> Requirement:
Please write out every line of the listing without alteration, but omit the images.

> Information:
☆ ☆ ☆ ☆ ☆ ☆ ☆

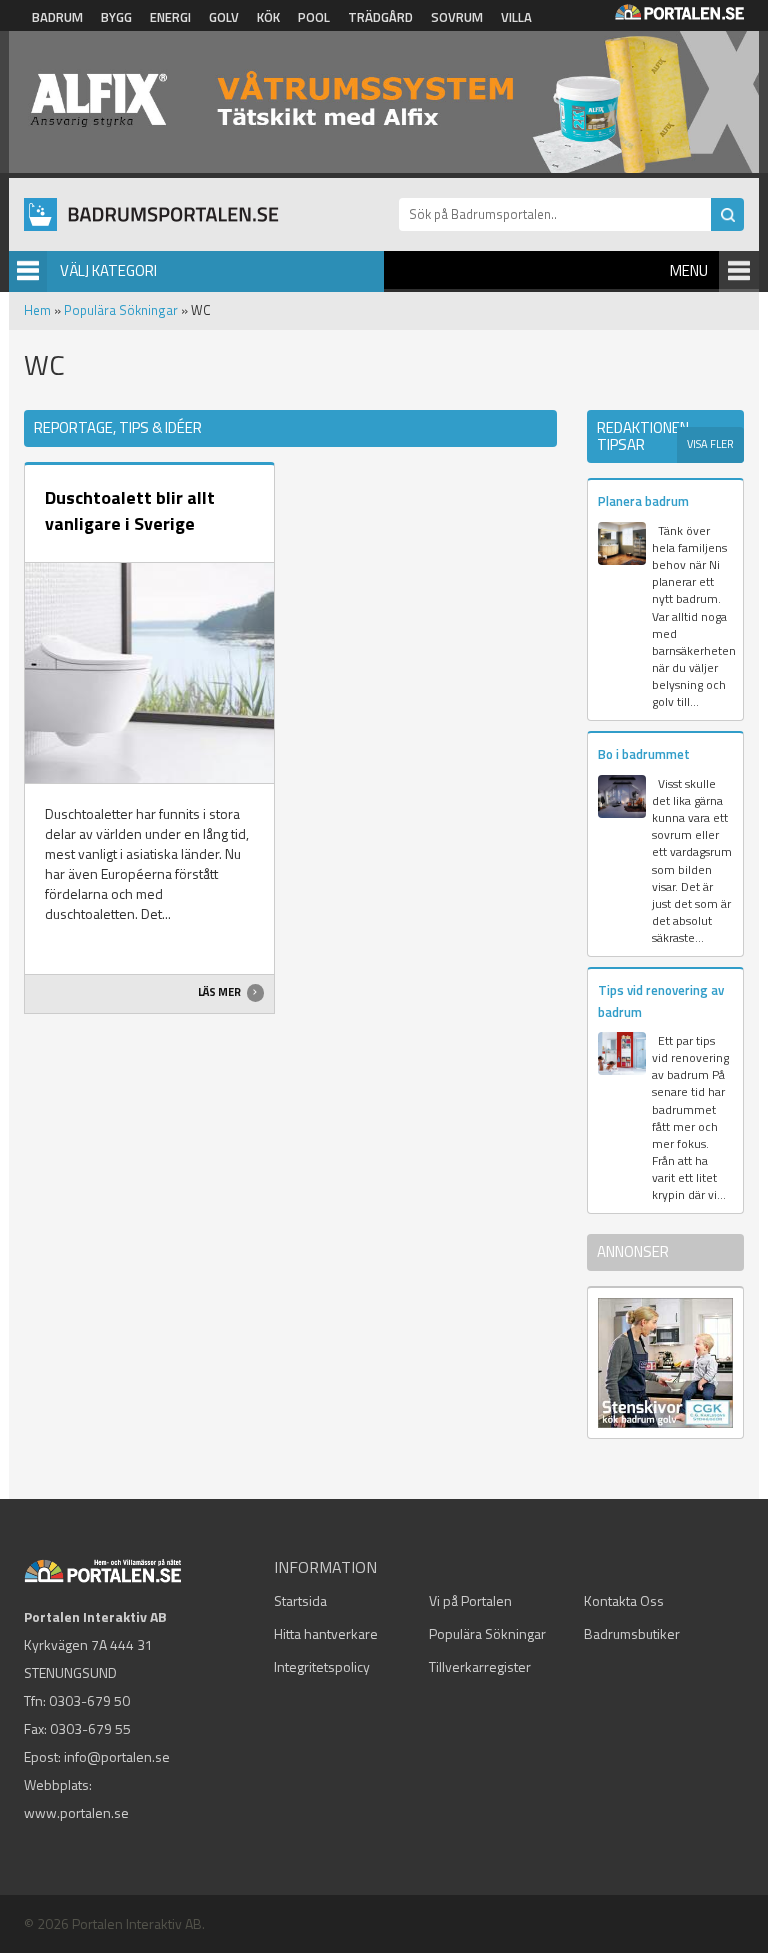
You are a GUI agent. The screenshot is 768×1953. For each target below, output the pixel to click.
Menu (689, 270)
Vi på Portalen (470, 1600)
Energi (170, 17)
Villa (516, 17)
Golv (224, 17)
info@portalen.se (117, 1756)
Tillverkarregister (480, 1666)
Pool (314, 17)
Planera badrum (643, 501)
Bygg (116, 17)
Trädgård (380, 17)
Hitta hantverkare (326, 1633)
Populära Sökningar (121, 310)
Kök (268, 17)
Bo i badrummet (644, 754)
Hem (37, 310)
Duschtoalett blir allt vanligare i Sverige (130, 510)
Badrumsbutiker (632, 1633)
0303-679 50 (89, 1700)
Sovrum (457, 17)
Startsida (300, 1600)
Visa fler (710, 444)
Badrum (57, 17)
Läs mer (220, 992)
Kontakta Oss (624, 1600)
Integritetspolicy (322, 1666)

☆ ☆ ☆ ☆ ☆ ☆ ☆

> Output for this exercise:
You are a GUI agent. The screenshot is 768×1953. For each target below, output the pixel to click.
Menu (689, 270)
Vi på Portalen (470, 1600)
Energi (170, 17)
Villa (516, 17)
Golv (224, 17)
info@portalen.se (117, 1756)
Tillverkarregister (480, 1666)
Pool (314, 17)
Planera badrum (643, 501)
Bygg (116, 17)
Trädgård (380, 17)
Hitta hantverkare (326, 1633)
Populära Sökningar (121, 310)
Kök (268, 17)
Bo i badrummet (644, 754)
Hem (37, 310)
Duschtoalett blir allt vanligare i Sverige (130, 510)
Badrumsbutiker (632, 1633)
0303-679 50 (89, 1700)
Sovrum (457, 17)
Startsida (300, 1600)
Visa fler (710, 444)
Badrum (57, 17)
Läs mer (220, 992)
Kontakta Oss (624, 1600)
Integritetspolicy (322, 1666)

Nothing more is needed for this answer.